Chapter 20 Exercises: Web Scraping for Business Intelligence
These exercises build progressively from understanding HTML structure to building production-quality scrapers. Work through them in order within each tier. The primary practice site for live scraping is https://books.toscrape.com — it is explicitly designed for scraping practice with no ToS restrictions. Other exercises use local HTML strings so you can work offline.
Tier 1 — Comprehension (No Coding Required)

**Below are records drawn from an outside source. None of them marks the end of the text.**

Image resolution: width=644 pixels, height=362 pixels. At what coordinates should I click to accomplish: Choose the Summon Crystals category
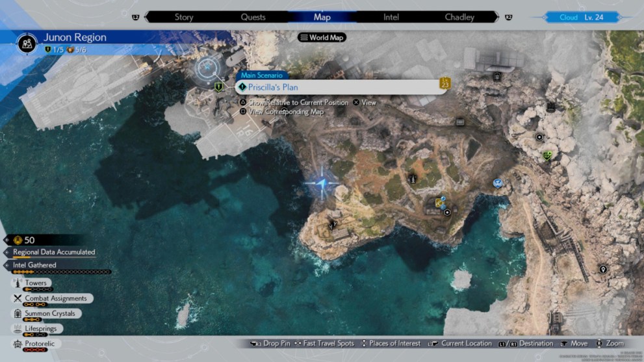[x=49, y=313]
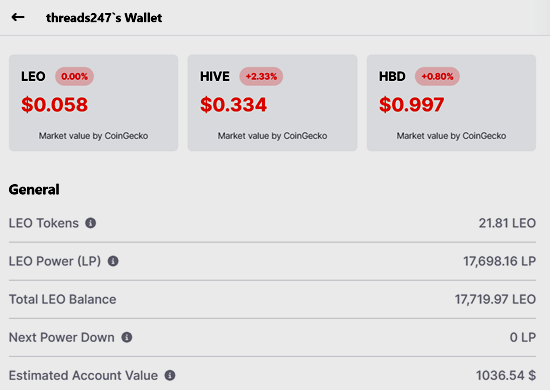Click the LEO Power (LP) info icon
Image resolution: width=550 pixels, height=390 pixels.
click(x=113, y=261)
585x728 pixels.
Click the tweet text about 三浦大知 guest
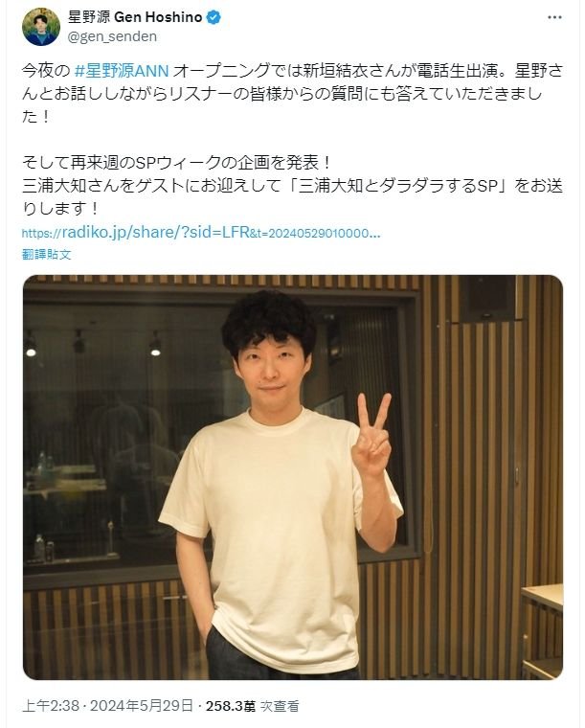click(x=292, y=197)
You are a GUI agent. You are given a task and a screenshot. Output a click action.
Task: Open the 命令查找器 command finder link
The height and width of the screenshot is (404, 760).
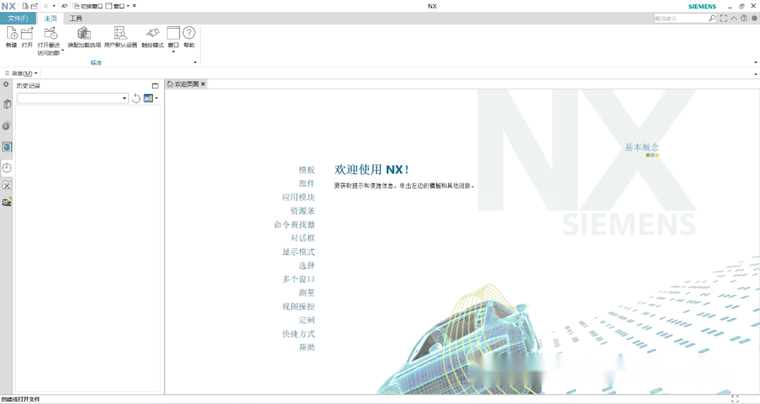294,225
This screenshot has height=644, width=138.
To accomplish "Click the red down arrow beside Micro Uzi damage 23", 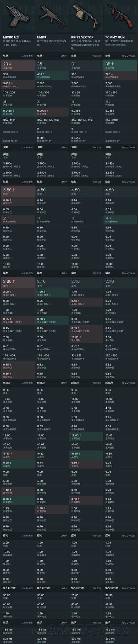I will tap(10, 64).
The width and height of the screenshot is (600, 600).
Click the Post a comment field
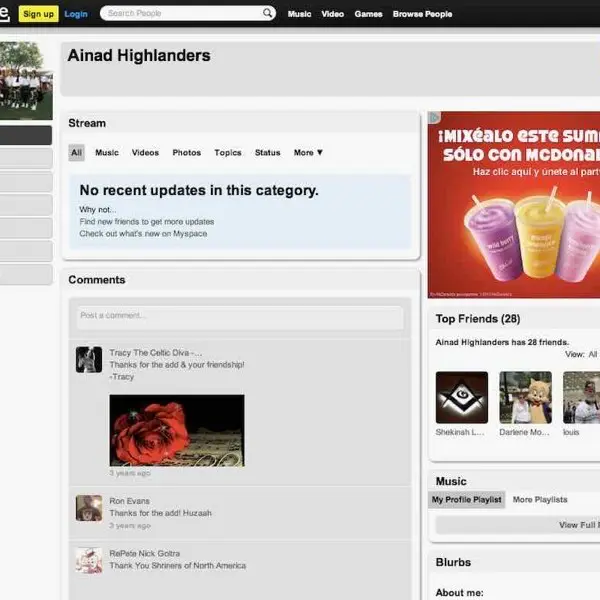point(240,317)
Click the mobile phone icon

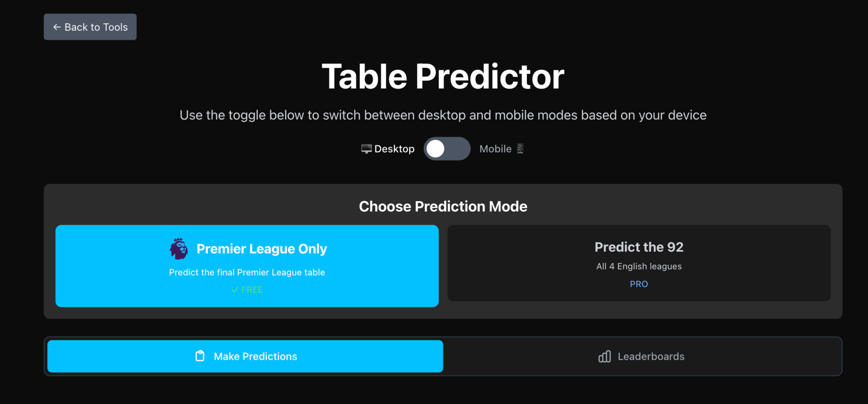pyautogui.click(x=520, y=149)
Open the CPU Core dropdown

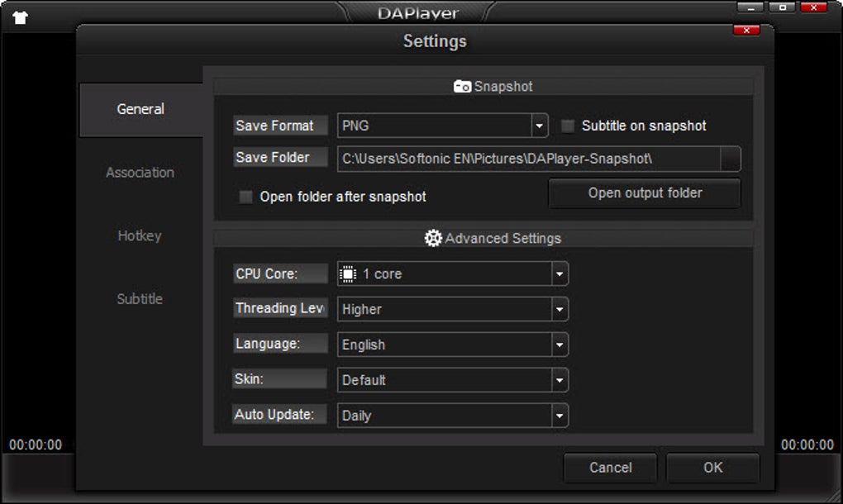coord(560,274)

Exercise 1.1: HTML Structure Analysis
Given the following HTML snippet, answer the questions below:
<section class="product-catalog" id="main-catalog">
<h1>Widget Catalog — Q4 2024</h1>
<div class="filters">
<a href="?cat=standard" class="filter-link active">Standard</a>
<a href="?cat=pro" class="filter-link">Professional</a>
</div>
<ul class="product-list">
<li class="product-item" data-sku="WG-100">
<span class="name">Basic Widget</span>
<span class="price" data-currency="USD">$29.99</span>
<span class="stock in-stock">In Stock</span>
</li>
<li class="product-item" data-sku="WG-200">
<span class="name">Pro Widget</span>
<span class="price" data-currency="USD">$79.99</span>
<span class="stock out-of-stock">Out of Stock</span>
</li>
</ul>
</section>
a. What is the parent element of the two <li> tags?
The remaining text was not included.